遺産の分割方法

Point!
・遺産の分割は公平になるように
・分割協議は全員の参加が必要

遺産の分割方法は4種類
相続人は複数人となった場合、遺産は、建物や土地、骨とう品、美術品など、単純に人数で割って分けられない遺産が出てきます。また、商店や農地、工場など、分割すると価値が下がったり経営に影響が出たりする場合もあります。
それらを総合的に考えて、分割する方法は主に下の4つになります。遺産の形や相続人の状況に合わせて、話し合って決めましょう。

●現物分割
現物をそのまま相続人に分割します。たとえば自宅と土地は妻に、預貯金は長男に、貴金属と株券は長女に、という具合です。ただ、それぞれの評価額が違うなど、公平にならないこともあります。

●代償分割
農地を継いで継承するなど、相続人の1人が全部、または日大部分を相続し、ほかの相続
人には相続分に応じた金銭を払う方法。この金銭のやり取りには贈与税はかかりませんが、遺産分割協議書に記載をしておきましょう。

●換価分割
遺産を売却して、現金に換えて相続の割合に合わせて分割する方法。現金で分けたいとき、公平に分けたいときに有効な方法です。ただ、不動産を売却すると所得税や住民税がかかる場合もあるので事前に確認しましょう。

●共有分割
不動産などを相続人全員で共有する方法。相続分の割合に応じて、妻が2分の1、長男と長女が4分の1ずつなどとして共有する。公平だが、将来的に共有者が増えていき、不動産を処分する場合、全員の合意を得るのが大変という面も。

分割の話し合いは相続人全員で
被相続人が遺言書を残している場合は、その遺言に従って遺産を分割します。遺言書がない場合は、具体的に何をどう分割するか話し合います。
遺産分割の話し合いには、相続人全員が参加して、全員の合意が必要です。
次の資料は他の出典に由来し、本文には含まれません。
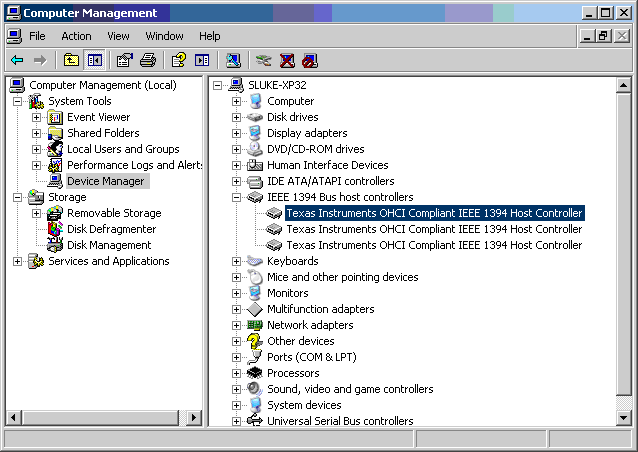Click the Help toolbar icon

pos(178,60)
分割が公平ではない場合も全員が合意すれば大丈夫です。
もし、どうしても相続人の間で話し合いがまとまらないときには、家庭裁判所に「遺産分割の調停」を申し立てて決めてもらうこともあります。
協議がまとまったら、「遺産分割協議書」を作成しておくと、後にトラブルが起きたときなどに役立ちます。

分割協議に参加できない相続人がいる場合
分割協議は相続人全員が参加しないと無効になります。しかしどうしても連絡の取れない行方不明の人、また、認知症や知的障害の人が含まれる場合もあります。それらの人を勝手に排除することはできません。まず、行方不明者の場合は、家庭裁判所に「不在者財産管理人の選任」を請求し、その管理者に代理人となってもらいます。認知症や障害のある人の場合は、「成年後見制度」を利用し、後見人が代理人となります。

遺産分割の協議は早めに
遺産分割そのものには期限はありません。ただし、相続税の申告期限は被相続人の死亡から10か月です。それまでに遺産分割がすんでいないと相続税の計算上、相続人の不利になることがあります。遺産分割協議は早めに行いましょう。